One of the best statistical analysis packages around* is GenStat from VSN International (VSNi). It also has the most comprehensive data source support I have seen. Added to that is the company's enlightened approach to growing their market, with free products available to both developing world users (GenStat Discovery) and education (GenStat for Teaching).
Developing world analysis is a particular hobbyhorse of mine, so the Discovery edition raises thoughts about how this important provision of a (Windows) software package will coëxist with the UN's promotion of open, nonproprietary (particularly Linux based) systems in that arena. Education is another of topic on which I frequently bore people to tears, and there are increasing numbers of Linux equipped personal machines appearing in that market. Then again. we have the substantial minority of users (particularly, but not exclusively, in the arts) who swear by their Apple Macs. Me, I don't use a Mac but I approve of plurality – and, besides, Mac OS is UNIX compliant.
Rumour has it that use of GenStat on Linux platforms is in the pipeline. In the meantime, according to another rumour , a PhD student is successfully running GenStat Discovery on a Leopard Mac using CrossOver Mac. Although there is no official confirmation, a little bird close to the heart of VSNi tells me that both rumours are true.
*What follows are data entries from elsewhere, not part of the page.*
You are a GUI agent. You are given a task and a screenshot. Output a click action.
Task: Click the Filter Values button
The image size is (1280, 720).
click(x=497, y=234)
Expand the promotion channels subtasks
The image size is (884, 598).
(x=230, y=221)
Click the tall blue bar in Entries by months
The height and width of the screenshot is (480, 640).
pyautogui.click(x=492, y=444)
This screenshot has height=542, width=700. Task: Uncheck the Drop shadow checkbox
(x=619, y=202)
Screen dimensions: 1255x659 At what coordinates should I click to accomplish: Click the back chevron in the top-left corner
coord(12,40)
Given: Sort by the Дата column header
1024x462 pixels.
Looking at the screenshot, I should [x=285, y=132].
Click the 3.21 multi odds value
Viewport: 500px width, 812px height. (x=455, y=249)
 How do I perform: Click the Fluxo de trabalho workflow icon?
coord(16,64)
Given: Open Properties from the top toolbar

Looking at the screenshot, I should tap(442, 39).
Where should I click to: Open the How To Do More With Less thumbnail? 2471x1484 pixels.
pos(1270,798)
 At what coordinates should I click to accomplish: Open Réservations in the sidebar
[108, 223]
Nearly four years back, a colleague (more determined and technally savvy than I) got GenStat Discovery running for me on a Linux machine using the WINE compatibility layer, which was good news but not as simple to repeat as I might have wished. CodeWeavers, writers of CrossOver Mac (and its sibling CrossOver Linux) have based their product in the WINE project, but a lot of work has been done in the past four years: while I haven't witnessed GenStat running on crossover, I can vouch for a smooth and effortless experience with a couple of other Windows application products. Like WINE, CrossOver is not an emulator but an open source Windows API implementation running your application under your chosen OS.
So, the best of all possible words would seem to be within reach: Discovery and Teaching versions of GenStat available to the user bases which can most benefit from them – on whichever platform they find most appropriate.
*I notice that somebody has described it as "One of the industry's most serious packages" ... on closer examination, that someone was me. By way of a disclaimer, I have no vested interest in VSNi or Genstat (in fact,for historical reasons, my own data analysis is usually done in another product entirely). I say that GenStat is superb simply because, objectively, it just is.